Two Years, Eight Months and Twenty-Eight Nights – Salman Rushdie

“Two years, Eight months and Twenty-Eight Nights” is the perfect mix of the macabre, savage humour, the linguistic pyrotechnics and sharp social observation which are the hallmarks of Salman Rushdie’s work. Narrated from the perspective of a distant future, the novel examines the events of the ‘war of the worlds,’ the moment at which the borders between Peristan (fairyland) and the earth become porous enough to allow thousands of marauding jinn to launch a bid for world domination.

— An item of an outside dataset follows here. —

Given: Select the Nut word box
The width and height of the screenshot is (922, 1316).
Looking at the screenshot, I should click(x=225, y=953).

But in fact the novel delves much further back in time, to the relationship between arch-Jinni Dunia and the philosopher Ibn Rushd, spawning a race of half-Jinn, half-human descendants with powers to envy an x-man. There’s baby storm, for example, who instils fear in the most hardened and corrupt with her ability to detect truth and lies, Jimmy Kapoor – graphic novelist and comic book style superhero, Teresa Saca, blessed with the ability to fire lightning bolts from her fingertips, and the ultimate, reluctant focus of Dunia’s later love, the ancient gardener Mr Geronimo, who wakes one morning to discover he is levitating.

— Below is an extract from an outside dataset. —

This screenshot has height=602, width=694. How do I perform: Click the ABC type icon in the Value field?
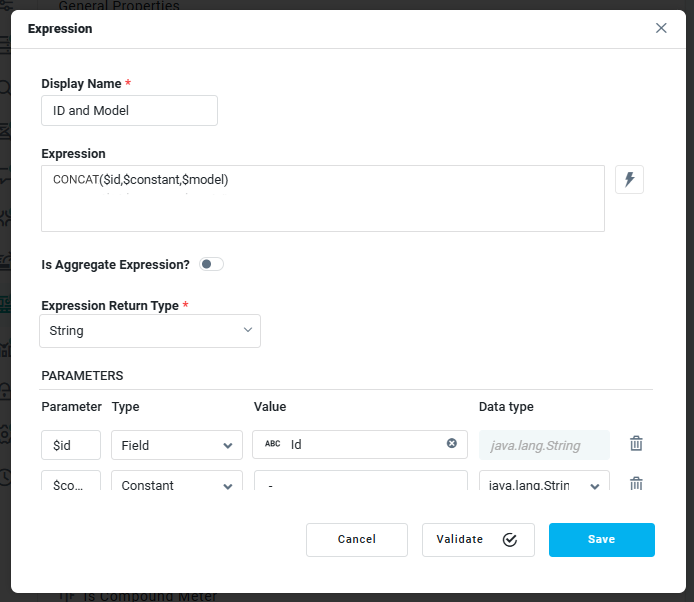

If Rushdie is a master of intertextuality, then this is surely his finest hour. Stories spin off from one another, as fertile and prolific as Dunia herself, for Rushdie weaves in characters, themes and subject matter from sources as disparate as Thomas Hardy, H.G. Wells, Genesis, and 1,001 Nights. Because this if this book is about anything, it’s about the way we ground our identity in stories, and those stories can, and will take on a life of their own. Or, as Blue Yasmeen, eventual victim of the Jinn points out, ‘this is our tragedy…our fictions are killing us, but if we didn’t have those fictions, maybe that would kill us too.’

It’s a book which proves that Rushdie’s powers as a writer only increase with age. It’s a book which masks a very clear arc and narrative structure between a chaotic sprawl of competing fictions. It’s also a book which, as with all of Rushdie’s work, asks a lot of its reader – to examine who we are, and how we got where we are. Strongly recommended.